Nonetheless, key risks ahead for the CLMV economy are China’s economic slowdown, prolonged current account deficits, and country-specific uncertainties, notably a loss of the EU’s Everything But Arms (EBA) trade privileges in Cambodia and Myanmar, high external vulnerabilities in Laos and Myanmar, and a high credit growth which may lead to new bad loans piling up in Vietnam.

Cambodia’s economy will grow at 6.8 per cent this year. Exports still grew well, especially to the US and China, under bilateral deals. FDI will continue due to untapped opportunities and relocation plans to avoid the trade war.

The tourism sector will remain the key driver this year onward. Risks are associated with the potential loss of the EU’s EBA next year.

Laos’ economy will continue its brisk growth this year. Construction, electricity exports and the tourism sector are the three key economic drivers. Nonetheless, key challenges to Laos are high external vulnerability from high public debt and low foreign reserves, as well as high exposure to China’s economy, especially investment.

Myanmar’s economy will grow 6.4 per cent in 2018-2019, losing its momentum. Exports will be affected by the new round of the trade war and potential loss of EU’s EBA. Together with a prolonged Rohingya crisis, investor confidence has been dampened. The medium- to long-term economic outlook depends on the success of the second economic reforms.

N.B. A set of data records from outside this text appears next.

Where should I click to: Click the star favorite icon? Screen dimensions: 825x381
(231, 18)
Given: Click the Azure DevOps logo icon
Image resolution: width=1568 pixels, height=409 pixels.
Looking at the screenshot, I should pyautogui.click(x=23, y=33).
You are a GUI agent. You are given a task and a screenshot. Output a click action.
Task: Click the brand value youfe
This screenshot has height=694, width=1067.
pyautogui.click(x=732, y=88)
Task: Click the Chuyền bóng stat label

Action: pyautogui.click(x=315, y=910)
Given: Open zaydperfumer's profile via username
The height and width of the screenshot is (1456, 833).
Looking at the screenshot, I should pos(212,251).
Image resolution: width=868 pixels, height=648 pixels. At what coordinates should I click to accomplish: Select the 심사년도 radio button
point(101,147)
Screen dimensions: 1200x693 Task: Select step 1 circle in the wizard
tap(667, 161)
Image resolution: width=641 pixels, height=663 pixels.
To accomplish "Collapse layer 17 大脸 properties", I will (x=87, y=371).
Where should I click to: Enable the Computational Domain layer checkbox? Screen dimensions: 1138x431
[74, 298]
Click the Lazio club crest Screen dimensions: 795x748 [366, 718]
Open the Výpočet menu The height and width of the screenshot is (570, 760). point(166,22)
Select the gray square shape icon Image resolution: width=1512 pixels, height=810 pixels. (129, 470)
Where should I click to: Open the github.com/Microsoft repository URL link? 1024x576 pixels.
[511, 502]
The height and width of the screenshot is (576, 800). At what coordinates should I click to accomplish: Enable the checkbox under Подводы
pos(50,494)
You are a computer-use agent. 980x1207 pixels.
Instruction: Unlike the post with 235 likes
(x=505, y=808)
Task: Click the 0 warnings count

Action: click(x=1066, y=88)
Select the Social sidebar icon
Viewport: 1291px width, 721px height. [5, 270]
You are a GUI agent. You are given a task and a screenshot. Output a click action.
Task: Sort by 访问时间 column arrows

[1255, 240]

Vietnam’s economy will gradually slow to 6.5 per cent this year and in the next five years. Foreign direct investment and exports are key growth drivers supported by the EU-Vietnam Free Trade Agreement and manufacturing relocation from China to avoid the trade war. Major risks to Vietnam are slower-than-expected global growth, which may dampen exports and high credit expansion. THE NATION (THAILAND)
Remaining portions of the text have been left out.